The rate at which students defaulted on their federal loans in the two-year period ending September 30, 2010, was 8.9 percent, an increase of nearly two percentage points over the two-year rate for the previous year, according to draft data released on Friday by the U.S. Department of Education.
In raw numbers, that two-year rate translates into nearly 90,000 more people in default than in the previous year, when the default rate was 7 percent. The data show that, of nearly 3.7 million borrowers who were slated to begin repaying their loans from October 1, 2008, to September 30, 2009, a period of rising unemployment and economic slowdown, 327,669 defaulted within two years.
Students at for-profit colleges, who make up about 10 percent of the nation’s college enrollments, accounted for nearly half of all the defaults—47 percent—the draft data show. A year earlier, that proportion was 43 percent.
The overall two-year default rate for students at for-profit colleges also rose. It was 15.2 percent, up from 11.6 percent in the previous year and 11 percent the year before that.
The default rate for public colleges was 7.3 percent, and for private, nonprofit colleges it was 4.7 percent, according to the draft data.

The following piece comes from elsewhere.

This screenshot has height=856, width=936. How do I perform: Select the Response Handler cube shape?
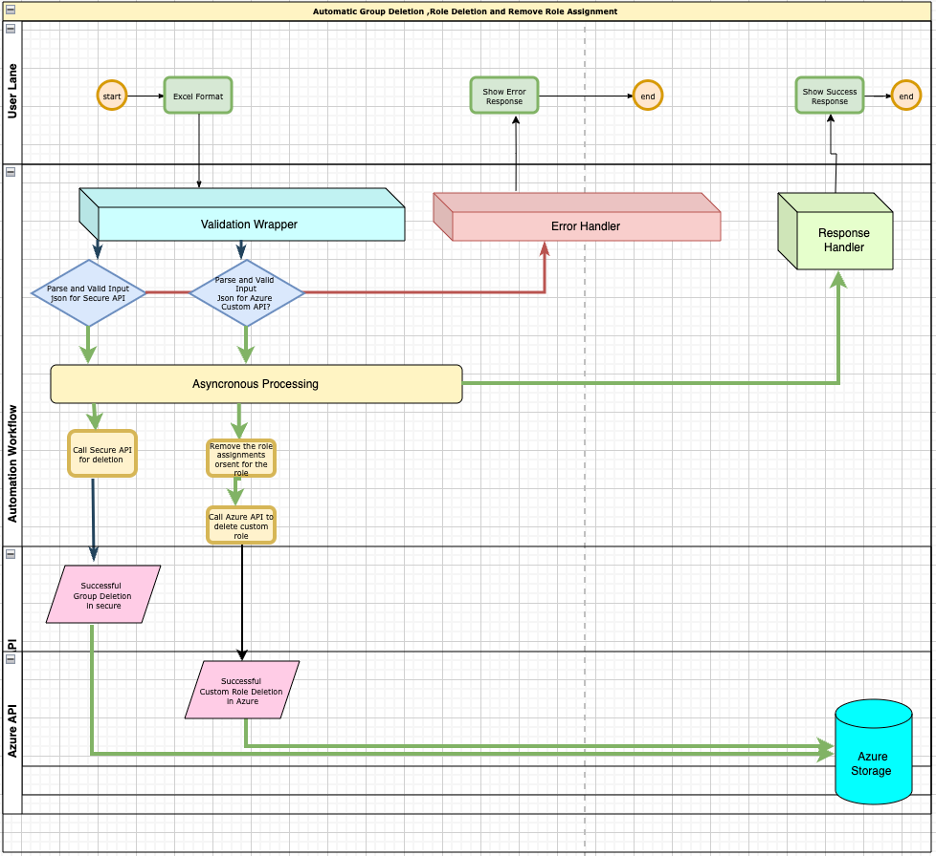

Those rates, too, increased from prior years but not by as much. Last year the official two-year default rate for public colleges was 6 percent, and the year before it was 5.9 percent. For private, nonprofit colleges, last year’s two-year rate was 4 percent, and the year before it was 3.7 percent.
Officials at for-profit colleges say that their students default at higher rates because a majority of them are poorer to start with and face many more financial challenges. Critics of the colleges say their high default rates show that many of those institutions are loading up their students with unaffordable debt that the students cannot repay once they graduate or drop out.

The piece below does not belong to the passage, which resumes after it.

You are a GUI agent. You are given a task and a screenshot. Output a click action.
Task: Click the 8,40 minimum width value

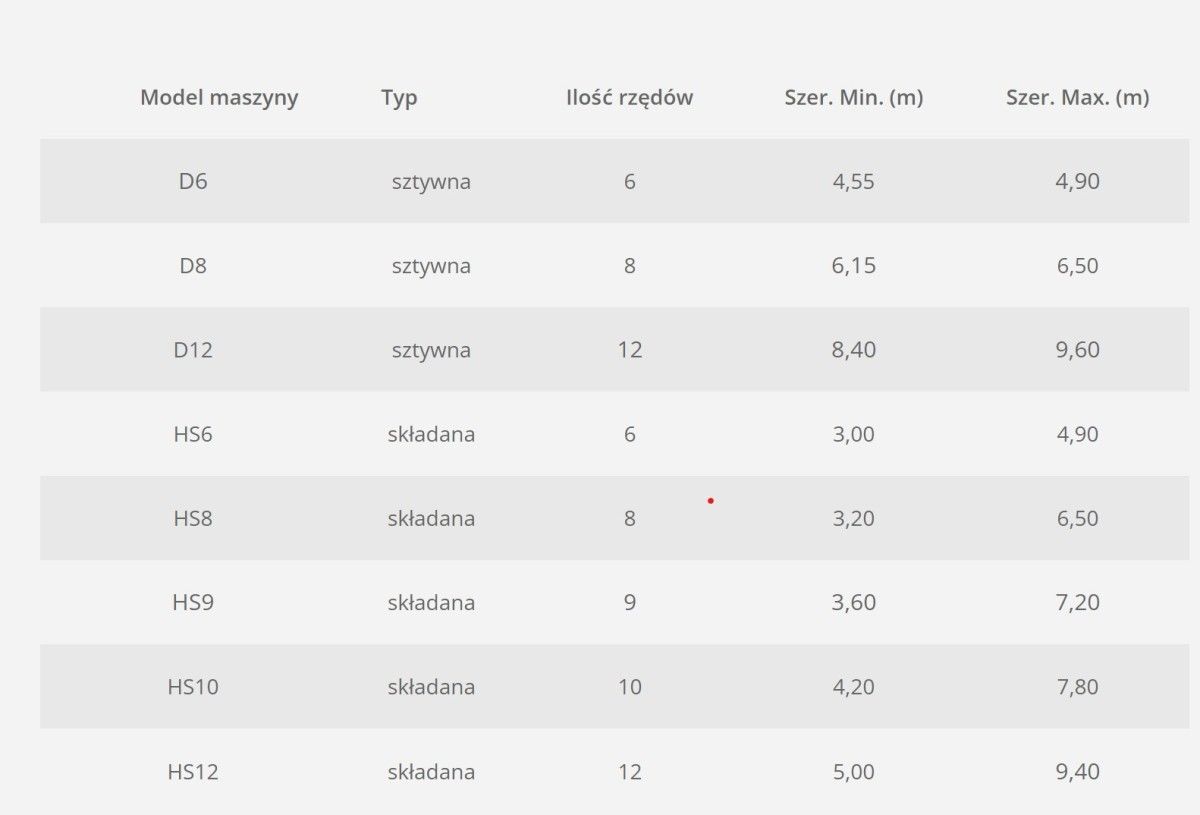point(853,350)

The findings are based on draft data on individual institutions that the department sends to all colleges in February. Institutions can appeal the calculations until September, when the official calculations become final and individual rates for more than 5,700 institutions are published.

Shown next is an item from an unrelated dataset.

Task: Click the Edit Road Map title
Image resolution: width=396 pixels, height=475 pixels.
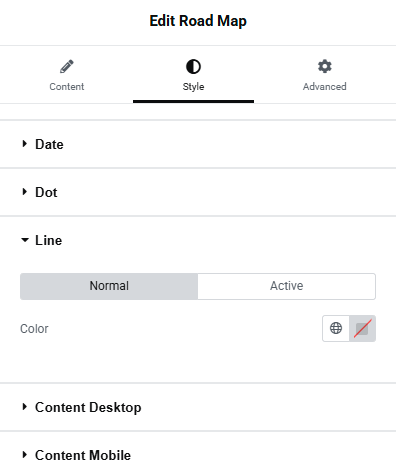Action: (198, 21)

Currently, colleges are barred from federal student-aid programs if their two-year default rate is 25 percent or higher for three successive years, or above 40 percent in a single year. Under a law that will take full effect after September 30, 2014, the default rate will be measured for three years and colleges with three-year rates of 30 percent or higher for three successive years, or above 40 percent in any single year, will be barred.